# Trecho do documento:

────────────────

O bispo Stagliano manifestou opiniões fortes sobre o assunto. "Papai Noel é pai de todos ou apenas de alguns?", indagou, apontando falhas nos argumentos a favor de Papai Noel. "Durante o lockdown, Papai Noel não visitou as famílias que costumava visitar antes. Por quê? Com certeza não foi por medo do coronavírus."

Ele recordou em tom saudoso o tempo quando as crianças italianas endereçavam suas listas de desejos ao menino Jesus, "não a Papai Noel, às renas, vamos ao cinema, vamos ao boliche e toda essa baboseira americana".

Este ano, nacionalistas abriram uma nova frente nas divergências italianas em torno do Natal. Loucos por identificar uma questão que engaje a atenção do público num tempo de estabilidade política, eles se aferraram à alegação da direita americana de que se opõe à guerra ao Natal.

Para os nacionalistas, o alvo principal não é Papai Noel, mas a União Europeia.

Um jornal conservador italiano descobriu em novembro que o gabinete de um comissário da UE havia redigido diretrizes para as correspondências internacionais. As novas regras propostas pediam que fosse usada uma linguagem mais inclusiva, com neutralidade de gênero e que contivesse menos referências explícitas ao Natal.

"Nem todos comemoram os feriados cristãos, e nem todos os cristãos os festejam nas mesmas datas", diz o documento, que aconselhou funcionários a evitar frases como "o período natalino pode ser estressante". Melhor seria, sugere o texto, dizer que "o período das festas de fim de ano pode ser estressante".

────────────────

# Material exibido:
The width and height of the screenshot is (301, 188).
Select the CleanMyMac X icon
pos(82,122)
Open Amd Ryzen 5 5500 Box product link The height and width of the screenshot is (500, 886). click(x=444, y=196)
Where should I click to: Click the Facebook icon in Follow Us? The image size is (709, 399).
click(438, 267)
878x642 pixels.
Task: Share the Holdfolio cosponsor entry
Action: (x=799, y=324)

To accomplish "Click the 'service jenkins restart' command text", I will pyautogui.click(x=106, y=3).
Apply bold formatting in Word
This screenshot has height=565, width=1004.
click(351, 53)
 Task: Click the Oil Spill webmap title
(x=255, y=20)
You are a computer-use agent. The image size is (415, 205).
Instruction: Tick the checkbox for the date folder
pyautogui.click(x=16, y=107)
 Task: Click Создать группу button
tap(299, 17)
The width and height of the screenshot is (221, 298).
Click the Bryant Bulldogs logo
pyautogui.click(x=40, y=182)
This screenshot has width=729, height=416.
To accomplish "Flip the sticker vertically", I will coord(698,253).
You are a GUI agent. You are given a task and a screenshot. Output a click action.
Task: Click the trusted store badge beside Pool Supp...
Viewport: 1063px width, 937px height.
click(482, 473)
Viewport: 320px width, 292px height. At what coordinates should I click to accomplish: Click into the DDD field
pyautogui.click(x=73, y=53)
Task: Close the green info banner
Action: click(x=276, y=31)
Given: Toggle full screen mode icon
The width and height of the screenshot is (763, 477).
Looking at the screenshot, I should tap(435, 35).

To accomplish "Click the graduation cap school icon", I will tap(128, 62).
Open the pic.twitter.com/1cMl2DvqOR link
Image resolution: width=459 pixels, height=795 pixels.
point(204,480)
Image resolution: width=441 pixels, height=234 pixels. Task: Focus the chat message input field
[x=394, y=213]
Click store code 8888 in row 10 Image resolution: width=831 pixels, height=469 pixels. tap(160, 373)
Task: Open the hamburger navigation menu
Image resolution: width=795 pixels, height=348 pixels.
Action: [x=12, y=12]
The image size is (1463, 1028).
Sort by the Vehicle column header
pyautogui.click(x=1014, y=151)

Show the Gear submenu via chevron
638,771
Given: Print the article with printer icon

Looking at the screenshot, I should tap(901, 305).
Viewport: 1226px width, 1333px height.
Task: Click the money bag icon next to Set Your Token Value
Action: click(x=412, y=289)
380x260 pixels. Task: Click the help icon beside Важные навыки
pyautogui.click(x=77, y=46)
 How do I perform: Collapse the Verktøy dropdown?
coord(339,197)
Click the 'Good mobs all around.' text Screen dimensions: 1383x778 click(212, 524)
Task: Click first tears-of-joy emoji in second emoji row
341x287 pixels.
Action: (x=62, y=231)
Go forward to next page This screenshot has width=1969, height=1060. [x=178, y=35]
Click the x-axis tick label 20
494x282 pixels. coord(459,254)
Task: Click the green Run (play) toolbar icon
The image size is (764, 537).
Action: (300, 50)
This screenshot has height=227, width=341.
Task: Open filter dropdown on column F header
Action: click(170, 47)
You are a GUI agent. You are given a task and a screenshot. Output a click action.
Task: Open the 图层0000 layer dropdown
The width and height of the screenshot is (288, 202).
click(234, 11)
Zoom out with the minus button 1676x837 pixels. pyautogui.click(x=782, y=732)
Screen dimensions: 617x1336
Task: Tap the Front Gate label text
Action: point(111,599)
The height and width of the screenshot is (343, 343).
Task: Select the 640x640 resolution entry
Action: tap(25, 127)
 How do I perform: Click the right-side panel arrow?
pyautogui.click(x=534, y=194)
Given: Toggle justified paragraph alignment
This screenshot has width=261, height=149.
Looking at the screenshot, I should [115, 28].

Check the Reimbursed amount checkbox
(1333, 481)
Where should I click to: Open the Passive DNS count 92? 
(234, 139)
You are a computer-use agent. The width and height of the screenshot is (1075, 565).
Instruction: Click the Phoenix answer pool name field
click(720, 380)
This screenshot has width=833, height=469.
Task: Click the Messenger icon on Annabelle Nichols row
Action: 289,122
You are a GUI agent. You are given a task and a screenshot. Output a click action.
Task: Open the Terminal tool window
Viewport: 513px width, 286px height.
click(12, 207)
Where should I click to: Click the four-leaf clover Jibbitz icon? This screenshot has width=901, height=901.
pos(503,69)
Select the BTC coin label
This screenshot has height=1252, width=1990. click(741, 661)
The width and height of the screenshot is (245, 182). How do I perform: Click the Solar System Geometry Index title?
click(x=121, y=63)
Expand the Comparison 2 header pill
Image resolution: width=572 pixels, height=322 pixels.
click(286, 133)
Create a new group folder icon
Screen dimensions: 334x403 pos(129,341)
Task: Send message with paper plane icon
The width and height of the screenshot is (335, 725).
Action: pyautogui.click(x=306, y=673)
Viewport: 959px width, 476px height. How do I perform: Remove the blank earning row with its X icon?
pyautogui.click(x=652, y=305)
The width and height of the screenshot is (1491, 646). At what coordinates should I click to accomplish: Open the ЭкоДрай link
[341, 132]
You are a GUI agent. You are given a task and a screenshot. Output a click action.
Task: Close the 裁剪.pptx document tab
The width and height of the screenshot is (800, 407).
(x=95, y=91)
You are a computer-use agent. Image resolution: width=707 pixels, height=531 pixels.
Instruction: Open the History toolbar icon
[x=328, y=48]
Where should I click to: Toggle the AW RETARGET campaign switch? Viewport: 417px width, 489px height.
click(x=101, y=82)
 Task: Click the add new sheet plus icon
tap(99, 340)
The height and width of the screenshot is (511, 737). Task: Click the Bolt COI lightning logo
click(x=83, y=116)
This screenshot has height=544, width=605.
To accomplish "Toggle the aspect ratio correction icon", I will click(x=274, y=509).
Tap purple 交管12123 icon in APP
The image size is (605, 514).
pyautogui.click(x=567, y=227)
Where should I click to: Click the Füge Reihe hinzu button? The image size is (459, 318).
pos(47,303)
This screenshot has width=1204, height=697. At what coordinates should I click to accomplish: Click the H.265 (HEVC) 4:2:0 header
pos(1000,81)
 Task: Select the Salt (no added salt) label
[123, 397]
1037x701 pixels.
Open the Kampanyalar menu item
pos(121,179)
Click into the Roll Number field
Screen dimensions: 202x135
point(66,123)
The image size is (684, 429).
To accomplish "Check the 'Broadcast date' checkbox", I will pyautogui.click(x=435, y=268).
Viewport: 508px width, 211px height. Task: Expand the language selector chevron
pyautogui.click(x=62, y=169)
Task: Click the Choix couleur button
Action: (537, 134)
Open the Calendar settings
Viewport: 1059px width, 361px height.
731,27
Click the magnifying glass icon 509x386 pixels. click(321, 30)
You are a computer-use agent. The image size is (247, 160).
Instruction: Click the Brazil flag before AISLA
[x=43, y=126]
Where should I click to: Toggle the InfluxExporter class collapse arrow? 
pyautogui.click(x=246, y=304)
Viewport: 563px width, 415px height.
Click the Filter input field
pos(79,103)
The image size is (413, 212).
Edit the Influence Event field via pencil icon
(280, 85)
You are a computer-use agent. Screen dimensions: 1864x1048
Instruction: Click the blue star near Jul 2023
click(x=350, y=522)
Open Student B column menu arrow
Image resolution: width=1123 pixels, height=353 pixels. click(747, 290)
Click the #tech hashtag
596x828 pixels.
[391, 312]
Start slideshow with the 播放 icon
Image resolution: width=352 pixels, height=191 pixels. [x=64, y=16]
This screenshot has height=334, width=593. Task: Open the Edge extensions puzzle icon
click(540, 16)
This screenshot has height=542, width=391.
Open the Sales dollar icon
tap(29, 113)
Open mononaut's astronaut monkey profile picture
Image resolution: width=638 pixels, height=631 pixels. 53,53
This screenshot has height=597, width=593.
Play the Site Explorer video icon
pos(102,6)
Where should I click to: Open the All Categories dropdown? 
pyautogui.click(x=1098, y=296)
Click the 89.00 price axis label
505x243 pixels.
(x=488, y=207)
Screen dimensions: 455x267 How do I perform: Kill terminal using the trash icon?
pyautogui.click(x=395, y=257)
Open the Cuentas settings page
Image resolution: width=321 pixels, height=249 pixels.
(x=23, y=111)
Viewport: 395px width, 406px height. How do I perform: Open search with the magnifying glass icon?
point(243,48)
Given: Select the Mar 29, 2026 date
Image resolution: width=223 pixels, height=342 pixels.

────────────────

# Desafios:
• a. Reescreva em forma de lista o parágrafo do trecho do documento que começa com "Um jornal conservador italiano", mantendo seus fatos principais.
• b. Copie do trecho do documento, sem nenhuma alteração, tudo desde "Este ano, nacionalistas" até "explícitas ao Natal.".

# Resultados em ordem:
• a.
- Em novembro, um jornal conservador italiano descobriu que o gabinete de um comissário da UE havia redigido diretrizes para as correspondências internacionais.
- As novas regras propostas pediam uma linguagem mais inclusiva.
- Essa linguagem deveria ter neutralidade de gênero.
- Ela também deveria conter menos referências explícitas ao Natal.

• b.
Este ano, nacionalistas abriram uma nova frente nas divergências italianas em torno do Natal. Loucos por identificar uma questão que engaje a atenção do público num tempo de estabilidade política, eles se aferraram à alegação da direita americana de que se opõe à guerra ao Natal.

Para os nacionalistas, o alvo principal não é Papai Noel, mas a União Europeia.

Um jornal conservador italiano descobriu em novembro que o gabinete de um comissário da UE havia redigido diretrizes para as correspondências internacionais. As novas regras propostas pediam que fosse usada uma linguagem mais inclusiva, com neutralidade de gênero e que contivesse menos referências explícitas ao Natal.